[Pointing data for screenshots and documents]
+---+
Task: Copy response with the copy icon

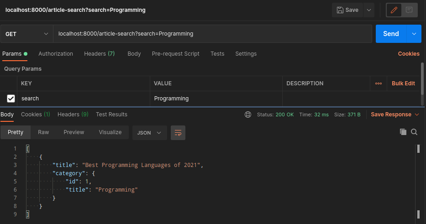Action: point(403,132)
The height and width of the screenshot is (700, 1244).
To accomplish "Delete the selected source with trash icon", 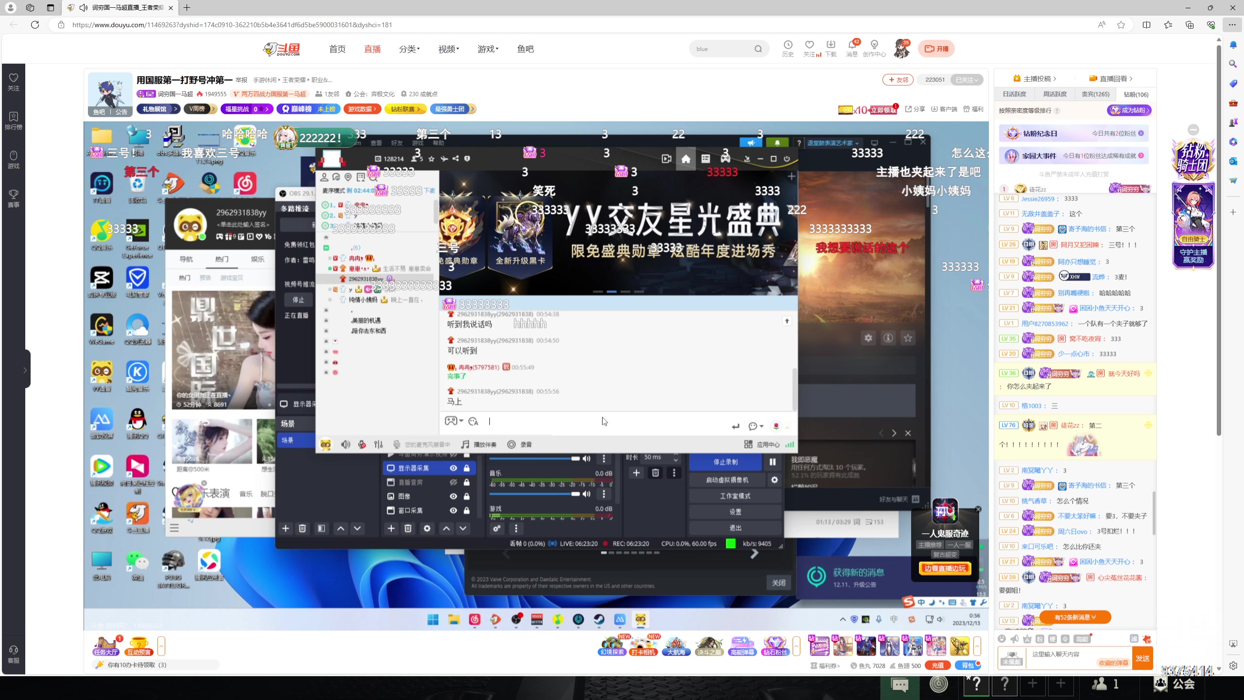I will click(x=408, y=528).
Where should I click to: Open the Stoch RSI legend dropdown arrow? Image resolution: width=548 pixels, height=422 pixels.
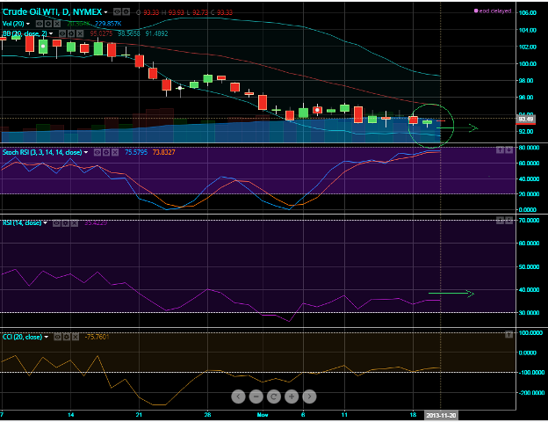coord(86,152)
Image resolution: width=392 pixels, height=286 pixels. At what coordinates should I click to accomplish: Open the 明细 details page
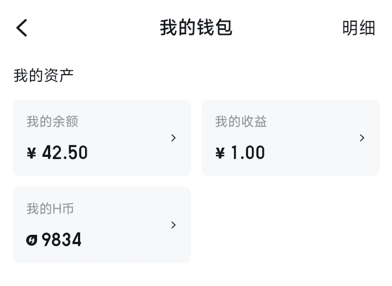tap(359, 28)
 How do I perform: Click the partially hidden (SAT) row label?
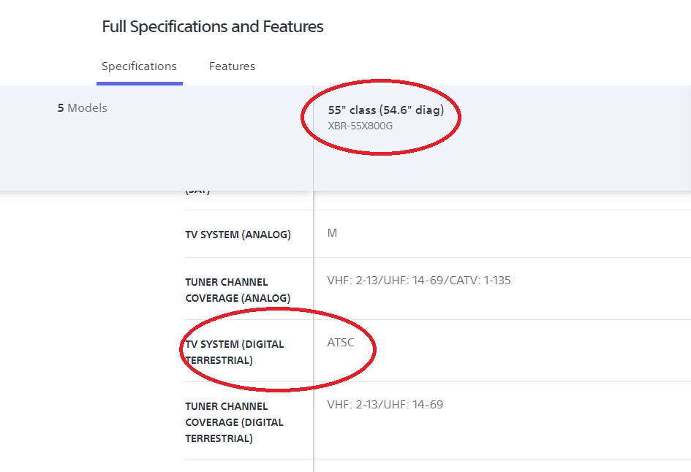pos(197,191)
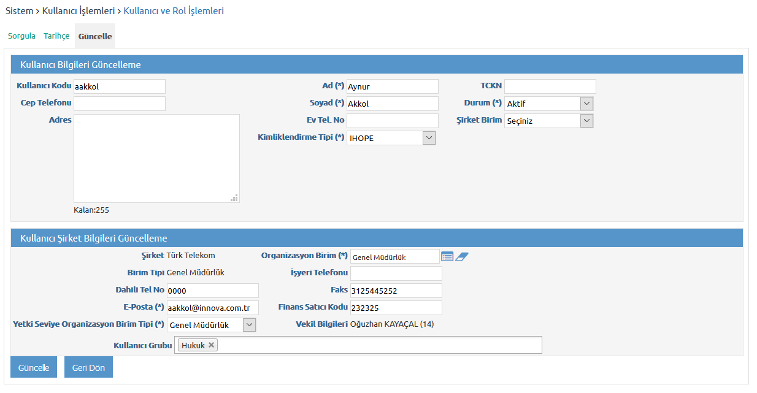Switch to the Sorgula tab
This screenshot has height=393, width=757.
pyautogui.click(x=21, y=36)
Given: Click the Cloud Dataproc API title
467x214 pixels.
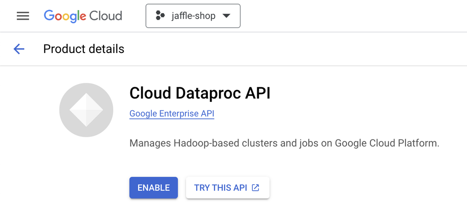Looking at the screenshot, I should point(200,93).
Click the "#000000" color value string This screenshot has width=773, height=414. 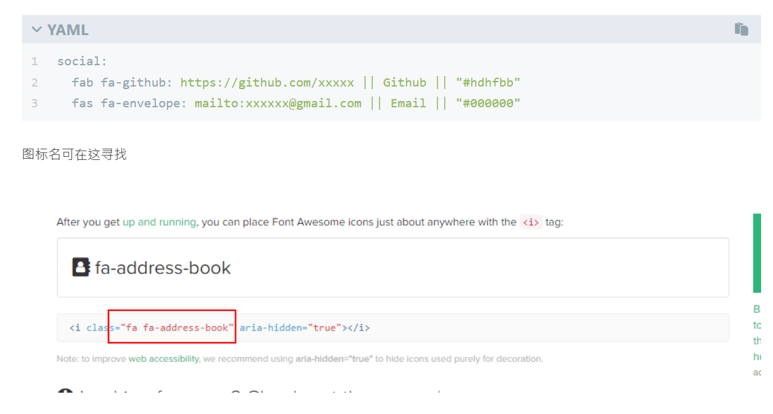click(488, 104)
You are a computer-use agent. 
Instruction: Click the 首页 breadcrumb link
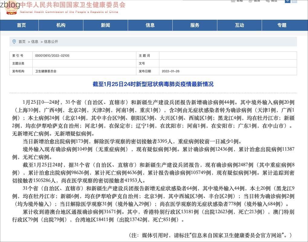pos(23,41)
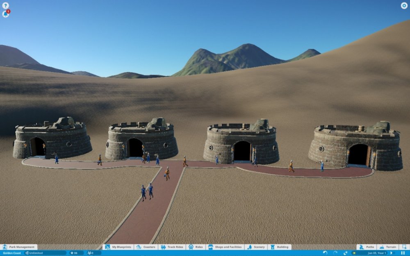This screenshot has height=256, width=410.
Task: Open the Terrain tool
Action: [388, 247]
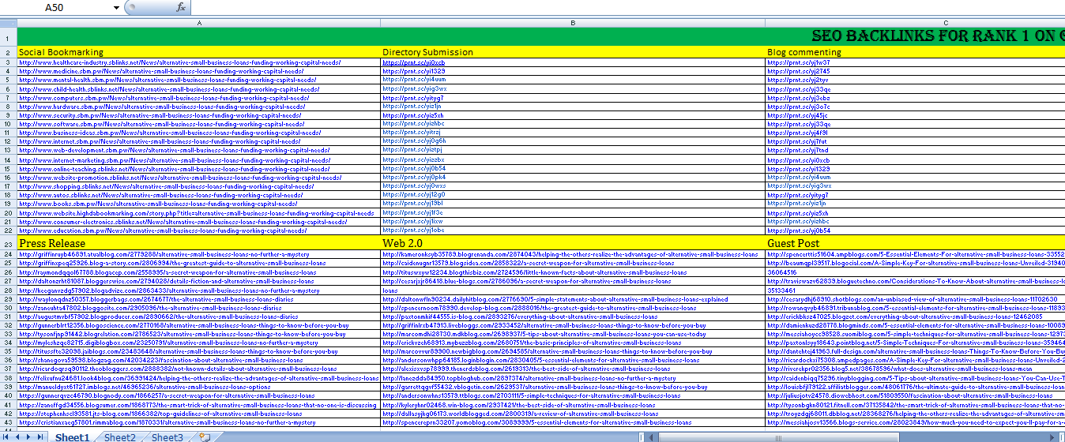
+---+
Stated task: How many lines of the material above contain the string "Image"? Give only the number.

Exercise result: 2